What you need to do.
Copy the material word for word, starting at the beginning and ending with the line that contains "Looking at the", with both ends included. Leave the pictures out of your copy.

Data for analysis.
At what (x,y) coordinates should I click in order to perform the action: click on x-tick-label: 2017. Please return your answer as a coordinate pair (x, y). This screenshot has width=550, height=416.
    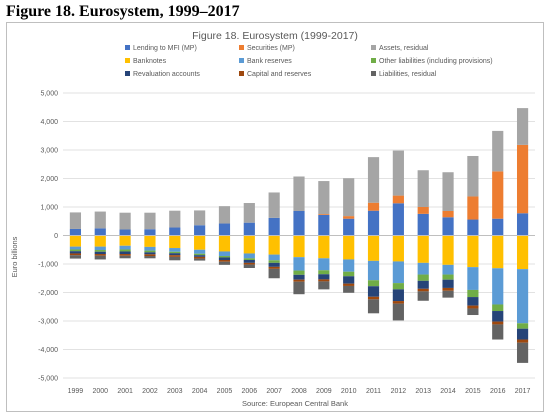
    Looking at the image, I should click on (523, 392).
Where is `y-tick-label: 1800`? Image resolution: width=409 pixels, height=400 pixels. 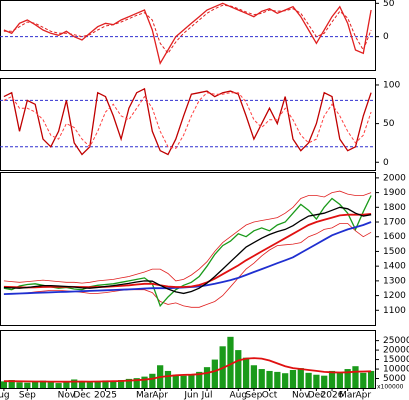 y-tick-label: 1800 is located at coordinates (394, 208).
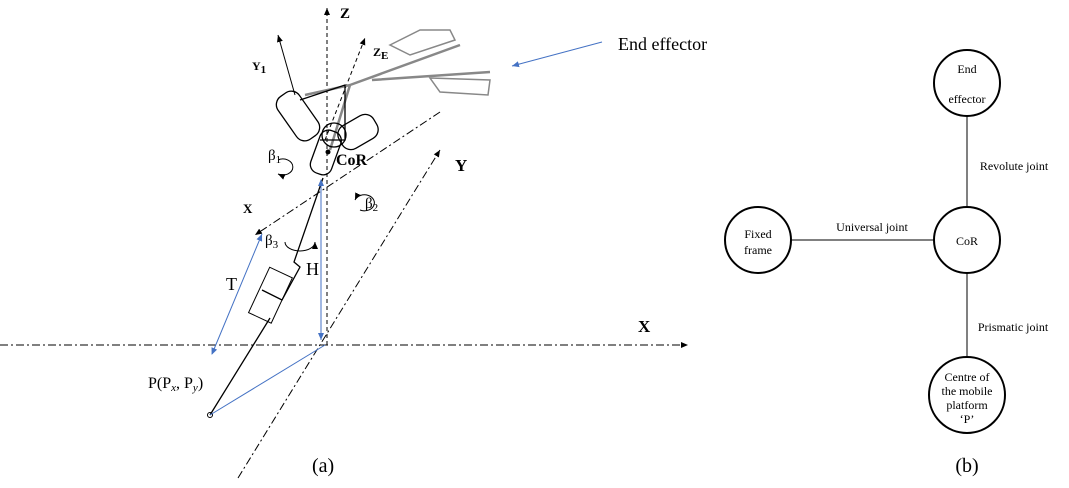 The height and width of the screenshot is (488, 1069). Describe the element at coordinates (286, 65) in the screenshot. I see `y1-axis` at that location.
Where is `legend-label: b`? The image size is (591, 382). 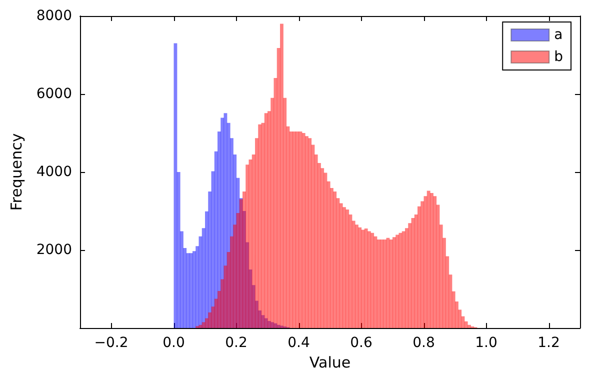
legend-label: b is located at coordinates (559, 57).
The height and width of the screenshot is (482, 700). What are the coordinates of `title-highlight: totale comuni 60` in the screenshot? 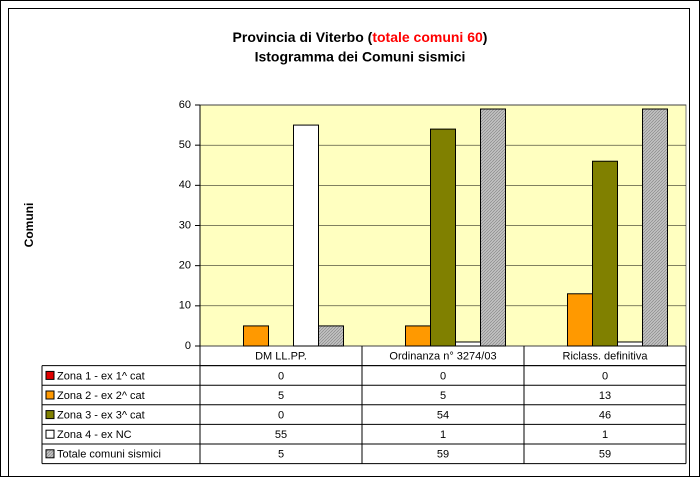 It's located at (428, 37).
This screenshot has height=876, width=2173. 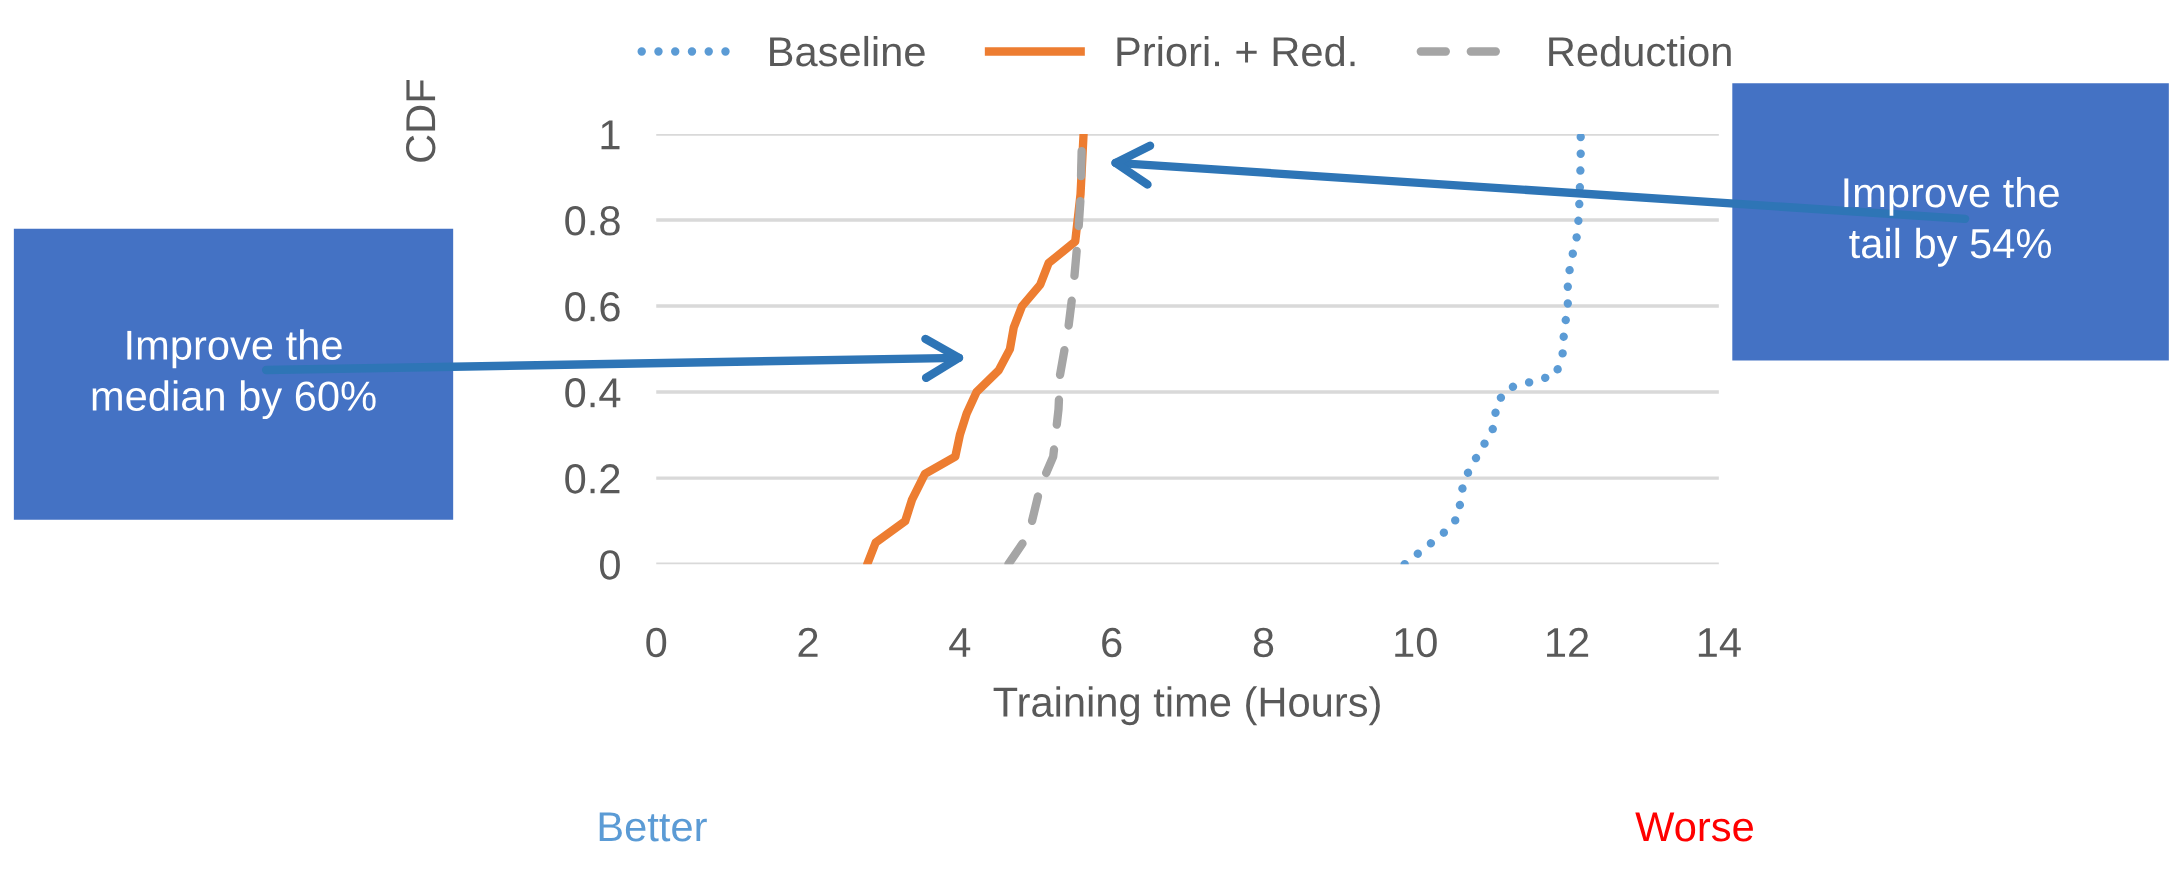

Solution for this problem.
At what (x,y) coordinates should I click in order to perform the action: click on x-tick-label: 2017. Please return your answer as a coordinate pair (x, y). This screenshot has width=550, height=416.
    Looking at the image, I should click on (523, 392).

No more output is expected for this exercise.